Kurtuluş TAYİZ
15 Temmuz darbesinin ardından televizyonların yeni müdavimleri FETÖ’cü çetenin mağdur ettiği askerler. Hem Türk Silahlı Kuvvetleri’ni tanıyor olmaları hem de FETÖ’nün kumpasına maruz kalmaları onları görüşlerine başvurulacak isimler arasına sokuyor.
Ne var ki kaç gündür anlattıkları,”AKP’nin Cemaat ortaklığı” ve “Gülen’in AKP’yi arkasına alarak TSK’da kadrolaştığı” yönünde. Geçmişte yaşadıkları haksızlıkların, kırgınlıkların, kayıpların etkisinde yapılan bu değerlendirmeler kendilerini tatmin etmeye yarasa da bu ülkenin başına gelen 15 Temmuz ve FETÖ felaketini açıklamaya yetmiyor. Bu ülkenin tarihî gerçekleriyle örtüşmüyor.

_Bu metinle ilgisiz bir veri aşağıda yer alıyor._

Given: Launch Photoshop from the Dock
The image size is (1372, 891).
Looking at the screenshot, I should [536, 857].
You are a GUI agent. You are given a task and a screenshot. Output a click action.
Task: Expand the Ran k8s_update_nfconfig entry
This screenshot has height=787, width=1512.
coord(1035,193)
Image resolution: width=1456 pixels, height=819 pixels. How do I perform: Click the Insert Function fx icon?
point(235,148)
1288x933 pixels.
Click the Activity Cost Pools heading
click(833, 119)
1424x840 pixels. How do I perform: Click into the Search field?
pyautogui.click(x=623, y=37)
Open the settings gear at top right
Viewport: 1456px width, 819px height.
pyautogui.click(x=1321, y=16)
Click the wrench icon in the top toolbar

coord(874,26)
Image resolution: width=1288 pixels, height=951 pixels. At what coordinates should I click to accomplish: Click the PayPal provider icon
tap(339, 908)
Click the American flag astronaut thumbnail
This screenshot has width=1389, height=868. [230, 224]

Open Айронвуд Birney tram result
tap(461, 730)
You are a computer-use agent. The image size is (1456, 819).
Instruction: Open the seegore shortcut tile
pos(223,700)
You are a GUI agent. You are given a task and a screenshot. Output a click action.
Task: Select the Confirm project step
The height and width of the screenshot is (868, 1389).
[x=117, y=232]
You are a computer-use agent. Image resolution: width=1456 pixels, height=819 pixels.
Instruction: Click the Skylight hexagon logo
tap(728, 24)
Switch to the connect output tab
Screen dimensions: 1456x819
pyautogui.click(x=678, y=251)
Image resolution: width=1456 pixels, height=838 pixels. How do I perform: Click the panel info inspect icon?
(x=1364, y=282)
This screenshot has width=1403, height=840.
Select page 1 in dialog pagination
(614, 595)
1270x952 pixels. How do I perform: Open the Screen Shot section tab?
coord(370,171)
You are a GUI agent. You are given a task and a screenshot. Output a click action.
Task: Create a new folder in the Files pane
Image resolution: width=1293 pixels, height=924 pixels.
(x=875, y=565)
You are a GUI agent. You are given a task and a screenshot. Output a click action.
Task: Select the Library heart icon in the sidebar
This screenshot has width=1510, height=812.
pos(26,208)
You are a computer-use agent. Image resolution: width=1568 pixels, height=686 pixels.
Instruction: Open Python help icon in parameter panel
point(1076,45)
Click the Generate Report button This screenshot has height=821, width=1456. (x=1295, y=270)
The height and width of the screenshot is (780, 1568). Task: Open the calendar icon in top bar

Bütün sorunun kaynağını AK Parti’nin Paralel yapıyla kurduğu yakınlıkta aramaya kalkınca haliyle askerlik yaptıkları Türk Silahlı Kuvvetleri’ni ve FETÖ yapılanmasınının derinliğini ıskalıyorlar.
AK Parti’nin iktidar olduğu yıllar arasında Gülen çetesinin TSK’ya sızmasında Ak Parti’nin sorumluluğunu asla gözardı etmemek ve sorumluluğu neyse bunu dile getirilmesi gerekir. AK Parti döneminde Gülen çetesinin TSK’ya “sızma” faaliyeti eskisinden farklı olarak biraz daha hızlanmış olabilir. Balyoz kumpasının TSK’nın hiyerarşik yapısına çete üyesi sokuşturma girişimi olduğunun analiz edilememesi de iktidar partisinin sorumluluğunda görülebilir. Ancak AK Parti’nin bu alandaki sorumluluğu bugün ortaya çıkan tabloyu açıklamakta yetersizdir.
AK Parti’nin iktidara geldiği günden bugüne TSK’ya sızan bir çete üyesi ancak “Yüzbaşı” rütbesine gelebilirdi; darbeyi yöneten generallerin TSK’ya sızması AK Parti öncesine uzanır. Ayrıca 15 Temmuz darbesine katılan çok sayıda generalin terfisini, AK Parti’nin Paralel devlete savaş açtığı 2013, 2014 ve 2015 yıllarında aldıkları bugün çok net bir şekilde ortaya çıkmıştır. AK Parti, bu yıllarda Paraleli devletin her kurumundan sökmeye çalışıyordu; ancak devlet içinde bu yapıyı iktidar partisinden de gizleyen/saklayan bir güç sözkonusu.
Burada mesele suçu birbirine atmak, karşı tarafı suçlamak veya “Bizim zamanımızda değil, sizin döneminizde Gülen orduya sızmış” gibi sığ bir tartışma başlatmak değil. Mesele karşı karşıya kaldığımız felaketi gerçekçi analiz etmek ve doğru tedbirler alabilmek.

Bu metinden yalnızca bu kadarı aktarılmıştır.